* _EXCERPT PROVIDED_
+++
- Born: Jack Dyer Crouch October 22, 1915 Columbia, Missouri, U.S.
- Died: July 25, 1989 (aged 73) Columbia, Missouri, U.S.
- Occupations: Hotelier; restaurauteur;
- Known for: Co-founding Hyatt Hotels
- Spouses: Mary Margaret Munro ​ ​(m. 1956, divorced)​; Patricia Renee;
- Children: 6, including Jack Dyer II

= Jack D. Crouch =

American businessman

Jack Dyer Crouch (October 22, 1915 – July 25, 1989) was an American entrepreneur and conglomerate organizer.

==Early life==
Crouch was born in Columbia, Missouri and served in the United States Army during World War II.

==Career==
Crouch co-founded the Hyatt Hotel chain in 1954 with his partner Hyatt Robert von Dehn, and later became a Hilton Hotel franchise owner in the United States.

He is credited with conceptualizing and building the world's first fly-in (airport) hotel, The Hyatt House Los Angeles.

Prior to that, Crouch owned "Jack's on the Strip" in Hollywood, one of the first drive-through restaurants in California. It was there that he would meet von Dehn, who would soon invest in his airport-hotel concept.

==Personal life and death==
Crouch had four sons: J. Richard Crouch, Jack Dyer Crouch II, Robert Crouch, and Michael Crouch; and two daughters: Cathy Crouch and Michelle Crouch. He died of lung cancer in Columbia, Missouri on July 25, 1989.
+++
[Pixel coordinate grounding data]
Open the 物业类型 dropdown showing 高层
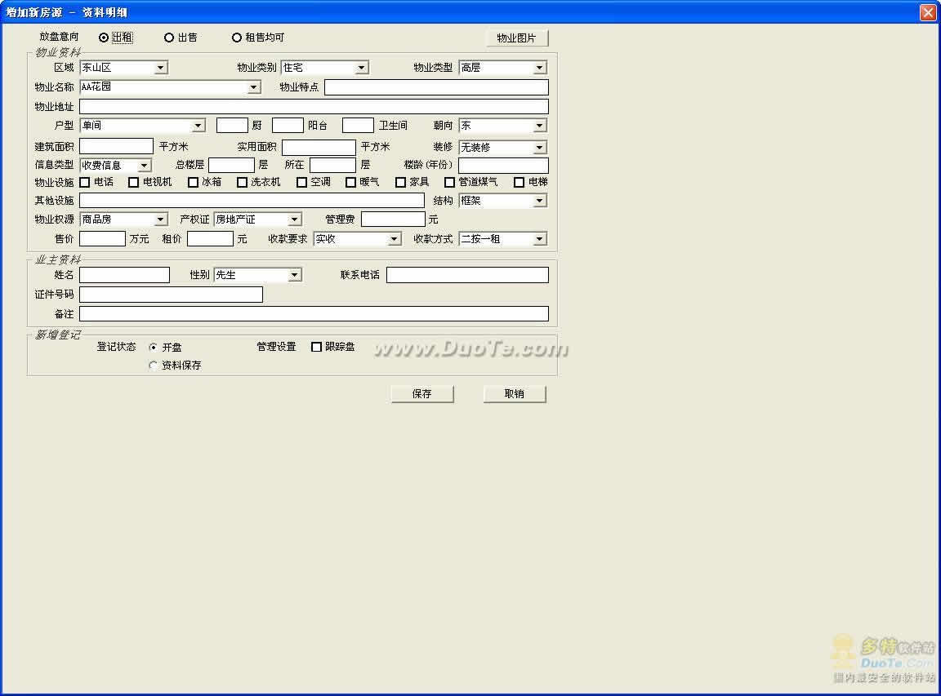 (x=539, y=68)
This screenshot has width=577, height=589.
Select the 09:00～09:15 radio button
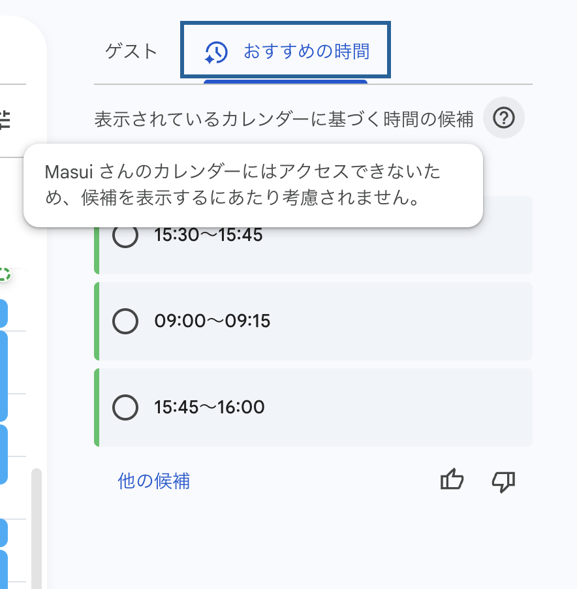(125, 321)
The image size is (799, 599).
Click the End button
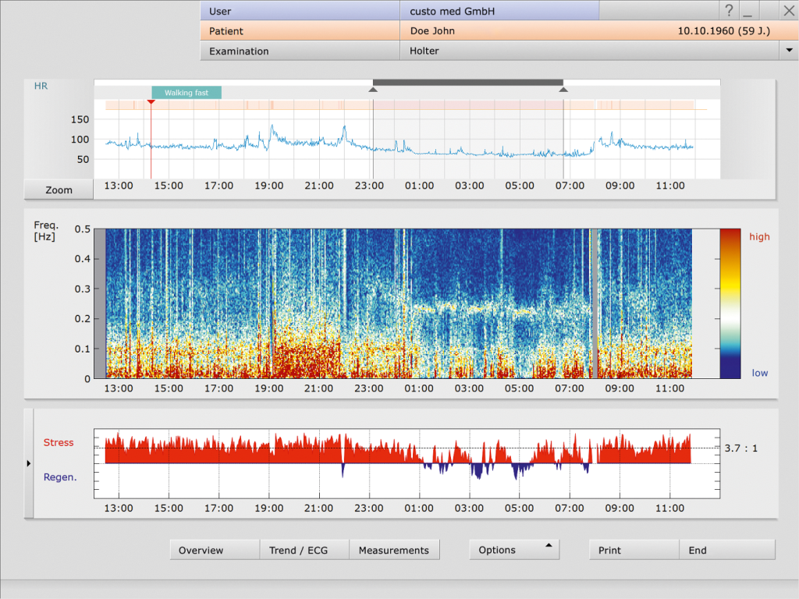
+++
* _EXERCISE INSTRUCTIONS_
(1) From the Jack D. Crouch biography, copy the stretch from "American businessman" through "the United States.".
(2) List every child of Crouch named in the Jack D. Crouch biography.
(3) Answer from the Jack D. Crouch biography:
(a) In what year did Crouch co-found the Hyatt Hotel chain?
(b) What was the name of the restaurant Crouch owned in Hollywood?
(c) What did Crouch die of?

* _EXPECTED RESULTS_
(1)
American businessman

Jack Dyer Crouch (October 22, 1915 – July 25, 1989) was an American entrepreneur and conglomerate organizer.

==Early life==
Crouch was born in Columbia, Missouri and served in the United States Army during World War II.

==Career==
Crouch co-founded the Hyatt Hotel chain in 1954 with his partner Hyatt Robert von Dehn, and later became a Hilton Hotel franchise owner in the United States.

(2)
J. Richard Crouch
Jack Dyer Crouch II
Robert Crouch
Michael Crouch
Cathy Crouch
Michelle Crouch

(3)
(a) 1954
(b) "Jack's on the Strip"
(c) Lung cancer